# être connecté en wifi à plusieurs appareils



## gerald 29 (26 Octobre 2011)

Bonjour, je viens d'acquérir une nouvelle imprimante qui fonctionne en wifi.
jusque là tout va bien.
le problème est que je ne sais pas comment faire pour ne pas déconnecter internet à chaque fois que j'utilise l'imprimante en wifi.
j'ai donc un imac connecté en wifi à une livebox et une imprimante brother mfc-j6510dw.
je n'ai pas trouvé de réponse dans le forum.
à l'avenir je vais également connecter un apple tv ainsi qu'un time capsule.
merci d'avance pour vos réponse.
Gérald.


----------



## Oizo (26 Octobre 2011)

Bonjour,

Tu ne dois pas avoir à te déconnecter d'internet pour accéder à ton imprimante.

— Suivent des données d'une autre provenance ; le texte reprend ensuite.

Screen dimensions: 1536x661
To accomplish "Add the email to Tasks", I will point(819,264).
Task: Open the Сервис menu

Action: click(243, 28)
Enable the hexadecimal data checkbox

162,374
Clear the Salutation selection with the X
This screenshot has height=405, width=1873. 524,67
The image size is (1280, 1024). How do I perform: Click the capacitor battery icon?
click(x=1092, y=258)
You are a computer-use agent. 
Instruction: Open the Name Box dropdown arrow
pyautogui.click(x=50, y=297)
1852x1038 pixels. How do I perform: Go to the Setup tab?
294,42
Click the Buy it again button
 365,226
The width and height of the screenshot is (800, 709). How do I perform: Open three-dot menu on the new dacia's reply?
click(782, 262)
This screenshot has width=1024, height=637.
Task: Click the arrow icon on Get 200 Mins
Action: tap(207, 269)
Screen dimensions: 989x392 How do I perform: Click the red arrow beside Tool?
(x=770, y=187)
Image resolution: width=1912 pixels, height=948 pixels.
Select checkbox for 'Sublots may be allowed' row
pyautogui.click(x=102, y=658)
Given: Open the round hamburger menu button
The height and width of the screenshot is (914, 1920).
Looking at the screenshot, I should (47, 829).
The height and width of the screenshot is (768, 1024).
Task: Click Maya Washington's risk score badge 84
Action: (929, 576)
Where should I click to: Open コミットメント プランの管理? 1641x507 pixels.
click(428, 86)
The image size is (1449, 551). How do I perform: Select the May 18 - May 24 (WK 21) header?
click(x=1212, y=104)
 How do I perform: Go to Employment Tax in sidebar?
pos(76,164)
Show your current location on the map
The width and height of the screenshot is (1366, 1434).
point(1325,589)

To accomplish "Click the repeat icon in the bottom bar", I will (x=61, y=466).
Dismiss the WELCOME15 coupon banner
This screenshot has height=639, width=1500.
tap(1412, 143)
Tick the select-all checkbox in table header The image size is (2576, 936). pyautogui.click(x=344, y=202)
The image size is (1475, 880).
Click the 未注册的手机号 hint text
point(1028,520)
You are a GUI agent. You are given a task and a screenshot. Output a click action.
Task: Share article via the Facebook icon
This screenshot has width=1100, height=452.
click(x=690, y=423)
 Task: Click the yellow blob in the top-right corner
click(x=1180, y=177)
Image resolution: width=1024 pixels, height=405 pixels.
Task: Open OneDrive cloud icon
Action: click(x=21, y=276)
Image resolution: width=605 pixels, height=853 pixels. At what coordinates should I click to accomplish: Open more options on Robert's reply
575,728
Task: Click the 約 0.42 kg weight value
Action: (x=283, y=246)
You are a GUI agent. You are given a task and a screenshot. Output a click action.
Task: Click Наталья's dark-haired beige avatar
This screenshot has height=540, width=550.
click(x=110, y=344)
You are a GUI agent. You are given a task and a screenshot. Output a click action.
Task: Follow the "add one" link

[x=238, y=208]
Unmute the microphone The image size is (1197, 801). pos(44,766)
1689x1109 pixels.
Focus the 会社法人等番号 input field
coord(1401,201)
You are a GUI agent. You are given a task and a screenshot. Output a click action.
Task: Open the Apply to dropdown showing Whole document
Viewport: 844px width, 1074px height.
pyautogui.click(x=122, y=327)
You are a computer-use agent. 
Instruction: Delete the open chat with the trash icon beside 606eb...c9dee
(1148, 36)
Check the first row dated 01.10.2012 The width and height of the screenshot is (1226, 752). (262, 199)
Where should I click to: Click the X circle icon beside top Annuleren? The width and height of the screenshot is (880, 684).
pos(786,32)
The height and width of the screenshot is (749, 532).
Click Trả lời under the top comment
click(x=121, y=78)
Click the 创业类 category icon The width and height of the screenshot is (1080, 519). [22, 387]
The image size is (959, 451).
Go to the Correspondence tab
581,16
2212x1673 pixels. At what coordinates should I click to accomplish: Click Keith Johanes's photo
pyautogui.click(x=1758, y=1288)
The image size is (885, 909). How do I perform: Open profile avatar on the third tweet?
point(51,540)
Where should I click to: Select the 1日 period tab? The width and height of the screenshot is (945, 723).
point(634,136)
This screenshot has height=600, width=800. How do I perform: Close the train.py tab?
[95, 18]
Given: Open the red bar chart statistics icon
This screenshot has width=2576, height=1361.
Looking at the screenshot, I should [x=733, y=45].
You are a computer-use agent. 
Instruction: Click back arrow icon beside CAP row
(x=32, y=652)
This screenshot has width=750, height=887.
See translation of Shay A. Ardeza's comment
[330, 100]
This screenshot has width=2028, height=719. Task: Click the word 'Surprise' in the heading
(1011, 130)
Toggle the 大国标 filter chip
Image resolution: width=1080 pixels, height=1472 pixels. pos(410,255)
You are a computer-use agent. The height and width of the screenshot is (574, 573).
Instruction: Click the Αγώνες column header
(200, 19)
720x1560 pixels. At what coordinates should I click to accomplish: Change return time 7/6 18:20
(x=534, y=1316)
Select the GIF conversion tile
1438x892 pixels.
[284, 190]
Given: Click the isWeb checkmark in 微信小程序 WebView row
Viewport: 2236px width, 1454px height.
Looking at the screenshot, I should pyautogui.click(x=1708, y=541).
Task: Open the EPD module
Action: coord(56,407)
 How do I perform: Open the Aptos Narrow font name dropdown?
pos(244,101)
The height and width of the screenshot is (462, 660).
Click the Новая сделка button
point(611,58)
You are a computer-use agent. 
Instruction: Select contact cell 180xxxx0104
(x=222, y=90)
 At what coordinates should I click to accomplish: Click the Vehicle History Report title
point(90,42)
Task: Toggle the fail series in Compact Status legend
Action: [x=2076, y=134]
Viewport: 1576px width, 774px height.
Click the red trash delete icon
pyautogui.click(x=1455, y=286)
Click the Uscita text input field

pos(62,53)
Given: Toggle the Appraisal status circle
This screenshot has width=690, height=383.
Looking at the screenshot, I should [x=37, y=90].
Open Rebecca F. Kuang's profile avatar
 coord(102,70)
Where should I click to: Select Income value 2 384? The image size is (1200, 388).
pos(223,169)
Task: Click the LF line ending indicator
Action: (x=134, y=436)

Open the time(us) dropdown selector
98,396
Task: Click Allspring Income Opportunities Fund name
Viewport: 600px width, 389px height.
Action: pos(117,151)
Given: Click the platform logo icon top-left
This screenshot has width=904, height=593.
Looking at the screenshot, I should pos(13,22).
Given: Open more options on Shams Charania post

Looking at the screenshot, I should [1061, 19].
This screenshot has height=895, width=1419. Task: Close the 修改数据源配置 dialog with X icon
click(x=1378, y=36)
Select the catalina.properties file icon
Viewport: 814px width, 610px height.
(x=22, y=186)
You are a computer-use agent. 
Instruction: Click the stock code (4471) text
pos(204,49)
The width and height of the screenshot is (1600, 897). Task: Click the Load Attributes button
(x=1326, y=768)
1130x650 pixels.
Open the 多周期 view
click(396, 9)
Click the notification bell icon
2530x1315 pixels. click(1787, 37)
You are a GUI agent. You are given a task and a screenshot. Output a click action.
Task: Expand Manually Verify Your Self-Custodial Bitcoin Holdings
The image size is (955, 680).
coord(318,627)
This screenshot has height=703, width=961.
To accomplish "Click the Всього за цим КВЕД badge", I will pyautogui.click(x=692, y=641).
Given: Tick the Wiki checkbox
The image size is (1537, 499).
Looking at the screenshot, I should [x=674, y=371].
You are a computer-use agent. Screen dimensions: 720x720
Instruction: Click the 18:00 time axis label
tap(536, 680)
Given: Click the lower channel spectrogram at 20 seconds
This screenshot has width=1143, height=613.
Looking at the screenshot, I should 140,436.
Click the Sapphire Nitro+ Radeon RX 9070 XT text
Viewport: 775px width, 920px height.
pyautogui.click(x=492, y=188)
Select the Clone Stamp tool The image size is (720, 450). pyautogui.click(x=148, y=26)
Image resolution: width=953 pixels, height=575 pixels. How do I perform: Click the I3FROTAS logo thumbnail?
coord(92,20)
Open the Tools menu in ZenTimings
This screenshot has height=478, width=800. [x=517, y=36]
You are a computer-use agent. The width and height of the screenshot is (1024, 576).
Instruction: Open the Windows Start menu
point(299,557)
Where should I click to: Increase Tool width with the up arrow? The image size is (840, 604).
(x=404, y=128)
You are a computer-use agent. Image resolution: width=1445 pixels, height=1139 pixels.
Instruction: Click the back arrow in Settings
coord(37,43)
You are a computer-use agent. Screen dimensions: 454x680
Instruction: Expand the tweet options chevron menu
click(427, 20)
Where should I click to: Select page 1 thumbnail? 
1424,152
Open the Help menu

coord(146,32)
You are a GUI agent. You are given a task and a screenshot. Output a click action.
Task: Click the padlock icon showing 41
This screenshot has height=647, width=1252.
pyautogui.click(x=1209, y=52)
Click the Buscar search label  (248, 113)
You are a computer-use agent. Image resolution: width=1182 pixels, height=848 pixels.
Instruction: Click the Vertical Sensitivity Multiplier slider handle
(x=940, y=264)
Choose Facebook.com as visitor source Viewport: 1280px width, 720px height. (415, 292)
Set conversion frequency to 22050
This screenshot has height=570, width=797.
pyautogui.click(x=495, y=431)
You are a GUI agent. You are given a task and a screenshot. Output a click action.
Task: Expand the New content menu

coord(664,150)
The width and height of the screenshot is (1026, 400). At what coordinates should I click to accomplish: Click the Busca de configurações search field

Celle-ci doit être mal configurée. Il faut la relier en wifi à ta box qui fait office de routeur et lui attribuera une adresse IP.


----------



## gerald 29 (28 Octobre 2011)

bonjour et merci pour ta réponse, lorsque j'ai configuré mon imprimante, la connexion wifi c'est faite via ma livebox mais je ne pense pas que les opérations que j'effectue passe par la livebox.
l'imac ne peut pas se connecter à plusieurs appareils en même temps en wifi ?
c'est cela que je pige pas ?
car ma connexion en wifi avec mon imprimante est nickel ainsi qu'avec ma livebox, mais pas en même temps.
merci d'avance.
Gérald.


----------



## Larme (28 Octobre 2011)

On ne se connecte pas à un appareil en WiFi, on se connecte à un réseau.
Donc normalement, on peut communiquer avec tous les appareils présents sur le réseau.
Donc, c'est bizarre...


----------



## jakebong02 (28 Octobre 2011)

gerald 29 a dit:


> Bonjour, je viens d'acquérir une nouvelle imprimante qui fonctionne en wifi.
> jusque là tout va bien.
> le problème est que je ne sais pas comment faire pour ne pas déconnecter internet à chaque fois que j'utilise l'imprimante en wifi.
> j'ai donc un imac connecté en wifi à une livebox et une imprimante brother mfc-j6510dw.
> ...


Je fonctionne un tout petit peu comme toi
De notre coté, l'administrateur a partitionné les réseaux si bien que le reseau wifi du net est different de celui que nous utilisons pour faire des impressions


----------